When I was 4 or 5, my weekday afternoon routine included watching Villa Alegre on TV. I learned to count from one to twenty-nine (they never did tell us how to say “thirty” ). Years later, in junior high, I enrolled in the AP Spanish courses and essentially took my first year of high school Spanish before I left middle school.
I went to a high school with a fairly high Asian population, and many of these kids spoke Mandarin or Cantonese (two dialects of Chinese). It was a tiny bit exasperating to hear a few of my friends talking to each other, recognize my name, and ask them “What are you guys saying about me?” only to receive the reply, “Oh - nothing.”. (Yeah — pull the other one, it’s got bells on.) I talked about enrolling in some conversational Chinese classes when I started college the next year. Oh, but Chinese is so hard to learn when you don’t grow up speaking it, people said. Even native Chinese people have problems with it!
...oh really?
I enrolled in full spoken-written-reading courses in Mandarin Chinese, and after several years I actually got close to being functionally literate in Chinese. This requires that a person be able to recognize over 3,000 characters on sight, so it’s no mean feat. (My own observations about the Chinese numerals: the first three are just like Roman numerals, except laying on their sides...so after the party, I suppose. The Chinese character for “ten” is a cross — the Roman numeral ten, staggering home from said party.) I was able to learn the spoken language relatively quickly, especially compared to other American students. The tones didn’t seem to give me that much of a problem, and I was able to minimize my American accent. Still, it was demoralizing to visit my friend’s home and listen to his three-year-old niece speak better Chinese than I was able to speak after three years of study.
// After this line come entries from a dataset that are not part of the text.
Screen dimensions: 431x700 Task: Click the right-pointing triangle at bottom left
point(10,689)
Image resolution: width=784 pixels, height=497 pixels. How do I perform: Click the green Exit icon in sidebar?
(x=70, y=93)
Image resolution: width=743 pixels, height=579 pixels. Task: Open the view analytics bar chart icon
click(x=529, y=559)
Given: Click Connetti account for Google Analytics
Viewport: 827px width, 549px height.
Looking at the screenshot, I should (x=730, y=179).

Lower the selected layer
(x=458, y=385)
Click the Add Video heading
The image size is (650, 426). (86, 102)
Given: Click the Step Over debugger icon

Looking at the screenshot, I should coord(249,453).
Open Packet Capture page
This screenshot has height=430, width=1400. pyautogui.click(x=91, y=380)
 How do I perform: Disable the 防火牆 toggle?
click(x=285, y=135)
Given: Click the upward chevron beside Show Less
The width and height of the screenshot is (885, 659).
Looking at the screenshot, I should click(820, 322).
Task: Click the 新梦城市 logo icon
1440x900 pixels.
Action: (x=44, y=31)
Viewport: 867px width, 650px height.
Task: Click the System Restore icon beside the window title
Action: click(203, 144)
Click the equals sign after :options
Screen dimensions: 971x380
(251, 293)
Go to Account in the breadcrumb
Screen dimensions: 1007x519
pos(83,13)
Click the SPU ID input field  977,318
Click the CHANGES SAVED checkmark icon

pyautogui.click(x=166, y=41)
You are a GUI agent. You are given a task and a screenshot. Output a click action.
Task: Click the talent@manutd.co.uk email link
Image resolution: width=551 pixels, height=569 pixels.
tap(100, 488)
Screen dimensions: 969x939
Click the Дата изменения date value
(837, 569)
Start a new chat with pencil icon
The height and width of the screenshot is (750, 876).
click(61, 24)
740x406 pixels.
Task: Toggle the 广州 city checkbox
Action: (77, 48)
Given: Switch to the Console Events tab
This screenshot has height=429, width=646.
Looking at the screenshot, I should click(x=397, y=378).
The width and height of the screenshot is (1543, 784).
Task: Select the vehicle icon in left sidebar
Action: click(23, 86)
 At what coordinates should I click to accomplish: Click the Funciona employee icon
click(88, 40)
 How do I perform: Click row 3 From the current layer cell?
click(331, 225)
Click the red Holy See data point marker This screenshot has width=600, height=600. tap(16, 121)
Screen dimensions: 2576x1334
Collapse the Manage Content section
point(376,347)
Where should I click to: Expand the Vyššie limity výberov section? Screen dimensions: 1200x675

Never mind that I knew kids learn language faster, and that she was essentially immersed in the language. (Maybe, for my own ego-protection, I should have stayed away?) I eventually studied Chinese for seven years, but have lost almost all of the spoken language ability...though I can still recognize many of the characters and even break some of them down into their components (also known as ‘radicals’.)
In between learning these two languages — in high school — I took geometry. I loathed geometry. Proofs were irritating, and I didn’t get the point. (I was never fond of the whole ‘show-your-work’ phenomenon if I was able to solve problems in my head. I even wrote my essays “backwards”...but I digress.) The geometry prof was also in charge of the cheerleading squad, so any time during sports season we had an easy way out of tests: “Hey Mr. GeometryProf, how’d the basketball team do?” And off he’d go, talking about last night’s game in great detail....et voila, no quiz that day!! I’d sit quietly, assembling wordsearch-like blocks of letters. Then I’d look through these blocks for things that looked like they could be words in some language. Over the year, I wrote down about 600 words or syllables; and a friend and I spent the last two weeks of that school year deciding on definitions for the words I’d “found”. There was a mixture of whimsy and logic: J. decided that nsi was why because it just sounded like a why. I then decided that because the two words were so highly similar, nsia would be because — the answer to nsi. It made sense to me: add one syllable, make a word’s partner or response.
I later ended up using portions of this language in a roleplaying world I built. I also use some of these words as passwords. Since they mean something to me, they’re memorable to me: yet it’s not likely that these words would be in any cracker’s brute-force-attack password dictionary, nor would they necessarily occur to someone. It’s just another little plus of my being intensely bored in geometry class, all those years ago.